President Obama’s is getting a lot of attention for his quip that the private sector is doing fine amid weak growth and high unemployment. How odd is his diagnosis when Democrats themselves not long ago attacked George W. Bush’s “jobless recovery” of 5.4 percent unemployment and George H. W. Bush “it’s the economy stupid” of 3.4 percent GDP growth. Yet Obama’s problem was not just the absurdity of defining economic distress as too little borrowed federal money for insolvent states and municipalities, but his timing right after blue-state Wisconsin repudiated just that philosophy.
So we are in an interesting paradox: All empirical evidence points to the worldwide failure of the blue-state model (e.g., California, the southern Mediterranean, anti-Walker Wisconsin), and yet Barack Obama’s entire career, from community organizing, to the state legislature, to the Senate, was predicated on just such a protocol of public borrowing to provide expansive government entitlements and jobs in exchange for a loyal political constituency, with the debt, in redistributive fashion, to be serviced by wringing more revenue from the suspect private sector that is always doing “fine.”
Obama knows no other way, and so his adolescent exasperation is always with a supposedly thriving small business or corporation that for some reason or another won’t pay for his redistributive dreams. If only that “doing fine” private sector would not sit on “trillions” of dollars, resist spread-the-wealth higher taxes, fight Obamacare, and whine about needed new regulations, then, presto, we would have plenty of money to give a pre-Walker Wisconsin or insolvent California — and everything would be just fine.

== Task to complete ==
Rewrite the commentary on President Obama and the private sector, starting at "President Obama’s is" and ending at "just that philosophy.", substituting "remark" for "quip".

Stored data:
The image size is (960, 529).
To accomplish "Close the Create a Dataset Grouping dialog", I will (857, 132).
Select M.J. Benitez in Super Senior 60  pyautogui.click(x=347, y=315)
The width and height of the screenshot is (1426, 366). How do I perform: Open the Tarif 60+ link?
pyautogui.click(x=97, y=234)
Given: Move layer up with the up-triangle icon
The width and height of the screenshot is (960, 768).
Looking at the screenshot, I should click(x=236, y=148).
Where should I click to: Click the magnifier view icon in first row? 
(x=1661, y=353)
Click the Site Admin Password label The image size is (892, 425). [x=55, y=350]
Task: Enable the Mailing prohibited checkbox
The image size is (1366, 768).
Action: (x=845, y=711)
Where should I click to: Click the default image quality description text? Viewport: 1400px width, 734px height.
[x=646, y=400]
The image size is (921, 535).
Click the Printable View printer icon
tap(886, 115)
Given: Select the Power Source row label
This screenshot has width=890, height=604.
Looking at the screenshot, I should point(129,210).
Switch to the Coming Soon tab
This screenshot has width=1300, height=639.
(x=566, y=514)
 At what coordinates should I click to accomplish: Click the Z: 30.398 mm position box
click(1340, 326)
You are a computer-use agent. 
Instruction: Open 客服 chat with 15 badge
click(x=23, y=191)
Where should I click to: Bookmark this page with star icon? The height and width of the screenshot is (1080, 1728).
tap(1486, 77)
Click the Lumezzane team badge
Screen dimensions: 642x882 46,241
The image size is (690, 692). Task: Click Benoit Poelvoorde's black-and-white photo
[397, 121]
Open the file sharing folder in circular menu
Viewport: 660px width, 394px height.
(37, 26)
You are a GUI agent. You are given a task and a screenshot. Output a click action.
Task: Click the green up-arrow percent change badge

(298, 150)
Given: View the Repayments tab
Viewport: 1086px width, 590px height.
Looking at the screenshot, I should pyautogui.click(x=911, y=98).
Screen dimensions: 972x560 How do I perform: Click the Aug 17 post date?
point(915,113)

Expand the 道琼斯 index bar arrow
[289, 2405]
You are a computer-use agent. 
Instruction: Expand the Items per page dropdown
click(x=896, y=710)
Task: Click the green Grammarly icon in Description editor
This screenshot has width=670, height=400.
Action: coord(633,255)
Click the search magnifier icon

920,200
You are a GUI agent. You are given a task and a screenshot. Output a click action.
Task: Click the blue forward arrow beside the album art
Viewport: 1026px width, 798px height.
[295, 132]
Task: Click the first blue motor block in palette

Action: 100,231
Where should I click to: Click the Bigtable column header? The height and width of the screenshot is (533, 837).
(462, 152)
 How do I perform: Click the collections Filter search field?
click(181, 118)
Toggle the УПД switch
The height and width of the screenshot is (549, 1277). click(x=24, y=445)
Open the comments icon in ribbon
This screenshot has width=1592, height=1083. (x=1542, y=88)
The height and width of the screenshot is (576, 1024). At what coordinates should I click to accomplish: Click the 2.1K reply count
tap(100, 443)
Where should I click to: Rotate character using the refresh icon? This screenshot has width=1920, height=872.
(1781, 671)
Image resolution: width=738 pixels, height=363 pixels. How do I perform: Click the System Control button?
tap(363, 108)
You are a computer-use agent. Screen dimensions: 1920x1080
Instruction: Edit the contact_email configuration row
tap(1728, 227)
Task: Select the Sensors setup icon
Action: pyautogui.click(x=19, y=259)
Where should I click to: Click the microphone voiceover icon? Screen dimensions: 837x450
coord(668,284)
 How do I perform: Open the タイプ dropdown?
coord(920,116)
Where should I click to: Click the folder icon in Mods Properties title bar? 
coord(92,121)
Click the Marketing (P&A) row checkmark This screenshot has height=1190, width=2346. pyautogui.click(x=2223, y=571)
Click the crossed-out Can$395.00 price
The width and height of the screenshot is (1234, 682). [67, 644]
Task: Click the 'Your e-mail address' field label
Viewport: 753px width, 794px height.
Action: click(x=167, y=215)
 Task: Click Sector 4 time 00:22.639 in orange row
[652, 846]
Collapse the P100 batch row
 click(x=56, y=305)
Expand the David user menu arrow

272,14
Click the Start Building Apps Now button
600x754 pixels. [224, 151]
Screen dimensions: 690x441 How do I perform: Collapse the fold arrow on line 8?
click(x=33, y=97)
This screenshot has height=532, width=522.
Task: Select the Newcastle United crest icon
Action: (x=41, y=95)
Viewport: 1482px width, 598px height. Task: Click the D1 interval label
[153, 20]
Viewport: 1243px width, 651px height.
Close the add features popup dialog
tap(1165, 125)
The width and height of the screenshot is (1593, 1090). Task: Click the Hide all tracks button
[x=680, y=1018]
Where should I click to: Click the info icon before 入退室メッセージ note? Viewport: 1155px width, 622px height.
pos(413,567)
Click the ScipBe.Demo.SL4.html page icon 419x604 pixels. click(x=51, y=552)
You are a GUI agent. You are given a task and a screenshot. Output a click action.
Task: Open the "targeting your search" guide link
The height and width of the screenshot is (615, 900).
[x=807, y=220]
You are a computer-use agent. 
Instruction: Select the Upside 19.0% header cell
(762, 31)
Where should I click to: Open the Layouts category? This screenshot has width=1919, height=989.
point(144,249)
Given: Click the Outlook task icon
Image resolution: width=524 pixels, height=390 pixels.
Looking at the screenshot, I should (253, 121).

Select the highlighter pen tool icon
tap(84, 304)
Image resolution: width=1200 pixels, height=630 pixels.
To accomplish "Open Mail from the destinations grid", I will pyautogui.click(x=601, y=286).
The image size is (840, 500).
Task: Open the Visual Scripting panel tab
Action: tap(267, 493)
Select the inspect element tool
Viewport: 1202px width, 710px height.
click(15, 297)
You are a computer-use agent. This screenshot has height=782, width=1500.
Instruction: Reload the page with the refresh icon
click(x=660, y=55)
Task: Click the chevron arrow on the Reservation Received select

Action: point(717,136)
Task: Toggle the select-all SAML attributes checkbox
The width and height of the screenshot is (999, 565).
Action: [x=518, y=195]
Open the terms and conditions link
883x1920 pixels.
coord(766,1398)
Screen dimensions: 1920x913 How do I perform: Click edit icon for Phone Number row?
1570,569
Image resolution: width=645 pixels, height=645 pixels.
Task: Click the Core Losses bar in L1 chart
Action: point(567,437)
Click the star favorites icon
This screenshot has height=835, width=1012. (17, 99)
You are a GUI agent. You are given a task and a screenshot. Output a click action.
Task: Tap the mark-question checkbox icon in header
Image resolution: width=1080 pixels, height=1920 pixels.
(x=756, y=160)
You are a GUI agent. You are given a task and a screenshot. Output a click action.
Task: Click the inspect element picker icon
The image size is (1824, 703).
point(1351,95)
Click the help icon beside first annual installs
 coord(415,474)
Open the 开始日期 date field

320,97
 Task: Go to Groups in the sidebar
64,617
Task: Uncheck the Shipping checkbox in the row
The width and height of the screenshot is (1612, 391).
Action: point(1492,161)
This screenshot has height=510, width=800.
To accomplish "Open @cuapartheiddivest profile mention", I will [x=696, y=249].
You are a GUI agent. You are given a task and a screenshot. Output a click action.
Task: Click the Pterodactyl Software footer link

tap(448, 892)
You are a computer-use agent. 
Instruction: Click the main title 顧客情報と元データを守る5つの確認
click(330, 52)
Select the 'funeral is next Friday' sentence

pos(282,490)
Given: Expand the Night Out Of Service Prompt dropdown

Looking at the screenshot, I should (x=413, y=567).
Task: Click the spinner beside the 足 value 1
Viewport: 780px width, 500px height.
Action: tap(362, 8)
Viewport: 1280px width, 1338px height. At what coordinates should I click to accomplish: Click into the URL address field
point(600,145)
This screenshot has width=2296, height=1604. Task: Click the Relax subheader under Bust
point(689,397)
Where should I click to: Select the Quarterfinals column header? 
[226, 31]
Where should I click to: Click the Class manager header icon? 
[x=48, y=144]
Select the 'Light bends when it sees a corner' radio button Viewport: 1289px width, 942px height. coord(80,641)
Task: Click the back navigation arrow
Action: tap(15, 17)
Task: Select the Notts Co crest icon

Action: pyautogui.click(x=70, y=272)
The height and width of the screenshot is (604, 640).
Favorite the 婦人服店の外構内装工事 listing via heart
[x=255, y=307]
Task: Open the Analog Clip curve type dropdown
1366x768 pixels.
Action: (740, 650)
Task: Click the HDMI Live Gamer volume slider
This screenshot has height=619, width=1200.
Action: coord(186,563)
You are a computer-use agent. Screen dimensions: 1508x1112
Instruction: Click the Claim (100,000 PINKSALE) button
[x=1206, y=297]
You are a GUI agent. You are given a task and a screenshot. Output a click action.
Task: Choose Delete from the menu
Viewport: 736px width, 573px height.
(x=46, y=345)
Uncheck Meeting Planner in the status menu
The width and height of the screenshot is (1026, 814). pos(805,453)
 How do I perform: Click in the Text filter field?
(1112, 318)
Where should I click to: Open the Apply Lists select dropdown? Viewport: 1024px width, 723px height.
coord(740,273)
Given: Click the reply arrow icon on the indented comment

== Exercise result ==
President Obama’s is getting a lot of attention for his remark that the private sector is doing fine amid weak growth and high unemployment. How odd is his diagnosis when Democrats themselves not long ago attacked George W. Bush’s “jobless recovery” of 5.4 percent unemployment and George H. W. Bush “it’s the economy stupid” of 3.4 percent GDP growth. Yet Obama’s problem was not just the absurdity of defining economic distress as too little borrowed federal money for insolvent states and municipalities, but his timing right after blue-state Wisconsin repudiated just that philosophy.